Please see USAGE.md for more details for the output files.
Briefly, CUT&RUNTools will generate the following directory structure in the output folder.
+ macs2.narrow.aug18
+ random.10000
+ MEME_GATA1_HDP2_30min_S13_aligned_reads_shuf
++ summary.tsv
+ fimo.result
+ GATA1_HDP2_30min_S13_aligned_reads_peaks
+ fimo2.DREME-10.CCWATCAG
++ fimo.png
++ fimo.logratio.txt
++ fimo.bed
+ fimo2.DREME-11.CTCCWCCC
++ fimo.png
++ fimo.logratio.txt
++ fimo.bed
+ fimo2.DREME-12.CACGTG
++ fimo.png
++ fimo.logratio.txt
++ fimo.bed
+ fimo2.DREME-13.CAKCTGB
++ fimo.png
++ fimo.logratio.txt
++ fimo.bed
+ fimo2.DREME-14.CWGATA
++ fimo.png
++ fimo.logratio.txt
++ fimo.bed
+ fimo2.DREME-1.HGATAA
++ fimo.png
++ fimo.logratio.txt
++ fimo.bed
+ fimo2.DREME-20.CCCTYCC
++ fimo.png
++ fimo.logratio.txt
++ fimo.bed
Files are denoted by "++", and directories are denoted by "+". Here the sample name is called GATA1_HDP2_30min_S13. The summary.tsv lists all the motif found by motif searching analysis. The files within "fimo2..." folder shows the motif footprinting figure (.png), the motif sites for the motif (.bed), and the logratio binding scores at these sites (.logratio.txt).
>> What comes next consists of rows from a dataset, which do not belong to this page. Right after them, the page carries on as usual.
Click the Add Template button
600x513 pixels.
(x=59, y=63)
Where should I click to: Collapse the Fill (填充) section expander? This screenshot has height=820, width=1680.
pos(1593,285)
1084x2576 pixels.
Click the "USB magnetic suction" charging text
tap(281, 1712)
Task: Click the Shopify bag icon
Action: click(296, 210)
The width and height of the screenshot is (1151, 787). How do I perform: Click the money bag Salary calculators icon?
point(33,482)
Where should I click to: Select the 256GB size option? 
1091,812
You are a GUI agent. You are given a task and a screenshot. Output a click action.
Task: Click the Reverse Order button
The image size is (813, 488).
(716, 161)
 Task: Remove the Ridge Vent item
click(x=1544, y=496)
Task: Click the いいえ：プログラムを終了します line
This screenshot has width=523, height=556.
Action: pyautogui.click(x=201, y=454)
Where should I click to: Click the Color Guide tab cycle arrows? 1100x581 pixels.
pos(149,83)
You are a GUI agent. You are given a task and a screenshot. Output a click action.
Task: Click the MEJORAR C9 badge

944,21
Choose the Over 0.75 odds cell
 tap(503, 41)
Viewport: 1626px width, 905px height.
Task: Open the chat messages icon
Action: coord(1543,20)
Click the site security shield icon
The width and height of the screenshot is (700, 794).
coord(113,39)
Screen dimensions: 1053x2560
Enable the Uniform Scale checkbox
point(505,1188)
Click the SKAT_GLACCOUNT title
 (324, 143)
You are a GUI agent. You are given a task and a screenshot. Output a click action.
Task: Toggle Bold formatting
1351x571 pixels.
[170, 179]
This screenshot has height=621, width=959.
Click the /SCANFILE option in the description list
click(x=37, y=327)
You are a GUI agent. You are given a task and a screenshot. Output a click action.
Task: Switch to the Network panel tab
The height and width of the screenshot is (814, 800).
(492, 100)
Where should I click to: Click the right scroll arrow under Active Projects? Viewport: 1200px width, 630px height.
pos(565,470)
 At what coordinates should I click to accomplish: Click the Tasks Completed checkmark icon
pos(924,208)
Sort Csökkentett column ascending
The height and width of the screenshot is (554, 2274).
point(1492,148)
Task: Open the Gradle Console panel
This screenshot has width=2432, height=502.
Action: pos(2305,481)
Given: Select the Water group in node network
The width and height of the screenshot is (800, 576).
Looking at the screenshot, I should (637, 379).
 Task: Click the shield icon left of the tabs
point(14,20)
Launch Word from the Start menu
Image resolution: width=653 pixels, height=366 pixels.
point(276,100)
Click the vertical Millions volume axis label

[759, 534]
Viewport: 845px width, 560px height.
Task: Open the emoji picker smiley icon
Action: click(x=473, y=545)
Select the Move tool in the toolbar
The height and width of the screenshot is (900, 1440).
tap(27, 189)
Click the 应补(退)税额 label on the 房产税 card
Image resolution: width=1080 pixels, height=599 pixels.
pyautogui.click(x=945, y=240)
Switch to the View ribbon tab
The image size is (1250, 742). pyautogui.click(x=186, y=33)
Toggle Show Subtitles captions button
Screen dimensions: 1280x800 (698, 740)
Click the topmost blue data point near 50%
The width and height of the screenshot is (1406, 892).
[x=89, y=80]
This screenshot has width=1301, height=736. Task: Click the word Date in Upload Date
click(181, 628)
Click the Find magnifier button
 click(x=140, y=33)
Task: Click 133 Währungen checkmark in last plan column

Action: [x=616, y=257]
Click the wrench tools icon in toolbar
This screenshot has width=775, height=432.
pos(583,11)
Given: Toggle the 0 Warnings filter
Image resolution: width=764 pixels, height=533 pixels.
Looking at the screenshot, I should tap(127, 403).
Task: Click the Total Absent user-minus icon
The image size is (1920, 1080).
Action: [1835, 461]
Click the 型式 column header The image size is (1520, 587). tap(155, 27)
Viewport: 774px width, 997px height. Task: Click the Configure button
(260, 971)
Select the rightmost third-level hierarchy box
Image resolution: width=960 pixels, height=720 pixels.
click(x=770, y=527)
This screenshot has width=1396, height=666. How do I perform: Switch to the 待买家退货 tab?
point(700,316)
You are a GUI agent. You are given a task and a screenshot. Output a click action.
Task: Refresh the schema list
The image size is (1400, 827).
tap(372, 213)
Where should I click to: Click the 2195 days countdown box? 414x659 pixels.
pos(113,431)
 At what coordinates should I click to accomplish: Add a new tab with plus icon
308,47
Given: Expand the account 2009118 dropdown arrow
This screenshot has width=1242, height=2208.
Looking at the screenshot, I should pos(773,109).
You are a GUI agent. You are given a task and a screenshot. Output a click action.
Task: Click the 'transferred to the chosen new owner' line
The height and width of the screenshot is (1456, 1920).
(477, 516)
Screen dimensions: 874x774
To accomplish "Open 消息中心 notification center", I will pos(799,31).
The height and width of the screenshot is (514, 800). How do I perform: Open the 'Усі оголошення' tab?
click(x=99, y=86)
CUT&RUNTools allows users to obtain a single nucleotide resolution cut profile for a region of interest.
For more details, please see USAGE.md.
CUT&RUNTools can run the motif scanning and motif footprinting step on a user-specified motif, such as a motif from the public JASPAR database. The motif should be in the MEME format.
The script that you will want to look at is generate.footprinting.factor.specific.centipede.py
that is in the directory macs2.narrow.aug18
or macs2.narrow.aug18.dedup
.
To do this analysis:
pwd
/n/scratch2/qz64/workdir
cd macs2.narrow.aug18
./generate.footprinting.factor.specific.centipede.py -b MA.00001.agataa.meme -p 0.001 -n GATA1
Option -b specifies the MEME file. Option -p is the motif scanning p-value (recommended 0.0005, but for this example we will use 0.001 since GATA1 motif is quite short). Option -n is the name you give it.
The script will generate a custom script for GATA1 motif, called integrate.footprinting.GATA1.centipede.sh
. With this script, then you can run it on a narrowPeak file as follows:
sbatch ./integrate.footprinting.GATA1.centipede.sh GATA1_HDP2_30min_S13_aligned_reads_peaks.narrowPeak
The output will be in the fimo.GATA1.result
folder, with the cut frequency estimated, and log odds binding score estimated.
Download a small CUT&RUN experiment qzhudfci/datasets/src. This is GATA1 chr11 only. Follow along the instructions INSTALL.md, USAGE.md.